The Xplained Mini has two internal oscillators, one clocked at 8MHz and one at
128kHz and one external 16/8MHz clock at 5/3.3V. The default fuses of the
Xplained Mini are configured to use external 16MHz oscillator. This default
configuration uses a 5.0V supply voltage.
### MCU
| MCU | ATmega328p |
|:------------- |:--------------------------------------------- |
| Family | AVR/ATmega |
| Vendor | Microchip (previously Atmel) |
| RAM | 2KiB |
| Flash | 32KiB |
| EEPROM | 1KiB |
| Frequency | 1MHz/8MHz/16MHz |
| Timers | 3 (2x 8bit, 1x 16bit) |
| ADCs | 6 analog input pins |
| UARTs | 1 |
| SPIs | 1 |
| I2Cs | 1 (called TWI) |
| Vcc | 5.0V USB (when clocked at 16MHz) |
| Datasheet | [Official datasheet](http://ww1.microchip.com/downloads/en/DeviceDoc/ATmega48A-PA-88A-PA-168A-PA-328-P-DS-DS40002061A.pdf) |
| User Manual | [User Manual](https://ww1.microchip.com/downloads/en/DeviceDoc/ATmega328P-Xplained-Mini-UG-DS50002659B.pdf) |
| Design files | [Design files](https://ww1.microchip.com/downloads/en/DeviceDoc/ATmega328P-Xplained-Mini_Design-Documentation.zip) |
| AN 42552 | [AN_42552](http://ww1.microchip.com/downloads/en/Appnotes/Atmel-42552-AVR-for-IoT-Using-megaAVR-ATWINC1500-802-11bgn-WiFi-Network-Controller-Module_ApplicationNote_AT13041.pdf) |
### Clock Frequency
The Xplained Mini has two internal oscillators clocked at 8MHz and at 128kHz
that allow it to be operated without any external clock source or crystal. By
default the fuses are configured to use the external 16MHz clock without clock
divider resulting in a CPU clock speed of 16MHz. There is no need to clear
the `CKDIV8` fuse once it is already done.

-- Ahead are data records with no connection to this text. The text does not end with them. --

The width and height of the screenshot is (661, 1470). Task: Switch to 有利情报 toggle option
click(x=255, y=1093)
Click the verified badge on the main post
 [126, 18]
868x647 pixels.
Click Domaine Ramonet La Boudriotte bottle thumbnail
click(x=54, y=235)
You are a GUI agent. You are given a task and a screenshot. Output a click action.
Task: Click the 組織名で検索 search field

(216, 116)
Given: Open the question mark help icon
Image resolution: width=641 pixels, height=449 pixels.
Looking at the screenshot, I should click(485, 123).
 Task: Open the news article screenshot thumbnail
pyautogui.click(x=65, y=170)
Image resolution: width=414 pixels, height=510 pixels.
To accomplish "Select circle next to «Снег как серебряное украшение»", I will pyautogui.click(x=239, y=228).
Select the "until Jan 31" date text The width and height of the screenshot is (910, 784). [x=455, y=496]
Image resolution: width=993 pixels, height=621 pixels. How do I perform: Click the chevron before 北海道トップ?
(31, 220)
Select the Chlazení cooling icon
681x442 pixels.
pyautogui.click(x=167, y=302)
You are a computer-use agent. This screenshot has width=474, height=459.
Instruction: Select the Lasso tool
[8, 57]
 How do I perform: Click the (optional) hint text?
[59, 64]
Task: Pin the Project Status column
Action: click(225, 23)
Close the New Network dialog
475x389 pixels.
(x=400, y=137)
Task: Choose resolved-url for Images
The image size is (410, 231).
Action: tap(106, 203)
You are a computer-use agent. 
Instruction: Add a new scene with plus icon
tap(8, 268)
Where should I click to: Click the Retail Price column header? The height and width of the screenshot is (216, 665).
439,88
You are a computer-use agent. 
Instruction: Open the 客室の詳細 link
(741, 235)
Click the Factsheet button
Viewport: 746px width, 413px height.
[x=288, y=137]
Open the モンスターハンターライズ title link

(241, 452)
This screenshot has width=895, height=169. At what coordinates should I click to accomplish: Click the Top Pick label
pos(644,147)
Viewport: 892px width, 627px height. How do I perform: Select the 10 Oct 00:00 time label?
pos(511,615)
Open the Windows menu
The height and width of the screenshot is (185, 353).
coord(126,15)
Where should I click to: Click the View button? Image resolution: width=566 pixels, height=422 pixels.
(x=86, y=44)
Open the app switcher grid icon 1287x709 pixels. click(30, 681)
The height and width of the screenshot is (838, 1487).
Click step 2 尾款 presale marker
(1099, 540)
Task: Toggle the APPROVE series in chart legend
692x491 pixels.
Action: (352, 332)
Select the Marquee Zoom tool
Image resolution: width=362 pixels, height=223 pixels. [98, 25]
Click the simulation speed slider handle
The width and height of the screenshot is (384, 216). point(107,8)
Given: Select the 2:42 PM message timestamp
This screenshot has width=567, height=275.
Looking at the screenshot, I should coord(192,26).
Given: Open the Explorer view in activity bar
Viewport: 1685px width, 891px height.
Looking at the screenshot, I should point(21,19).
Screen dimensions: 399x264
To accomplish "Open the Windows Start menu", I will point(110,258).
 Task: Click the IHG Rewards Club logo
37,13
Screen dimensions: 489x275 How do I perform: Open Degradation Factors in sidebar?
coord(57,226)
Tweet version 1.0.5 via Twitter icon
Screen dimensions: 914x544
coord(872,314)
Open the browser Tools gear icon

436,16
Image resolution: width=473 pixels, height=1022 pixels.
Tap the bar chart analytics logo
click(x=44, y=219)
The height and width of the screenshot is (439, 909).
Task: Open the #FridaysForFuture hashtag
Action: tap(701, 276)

default fuses: (E:FC, H:D1, L:E0)
This "board" is configured to use 16MHz as core clock, so that the ATmega328p
runs at the highest frequency possible using the external clock source.
By setting the environment variable `ATMEGA328P_CLOCK` to a custom frequency
in Hz (e.g. `1000000` for 1MHz), this core clock can be changed easily. Refer
to the datasheet on how to configure the ATmega328p to use an external crystal,
an external clock source or the clock divider.
### Relation Between Supply Voltage, Clock Frequency and Power Consumption
A higher supply voltage results in a higher current drawn. Thus, lower power
consumption can be achieved by using a lower supply voltage. However, higher
clock frequencies require higher supply voltages for reliable operation.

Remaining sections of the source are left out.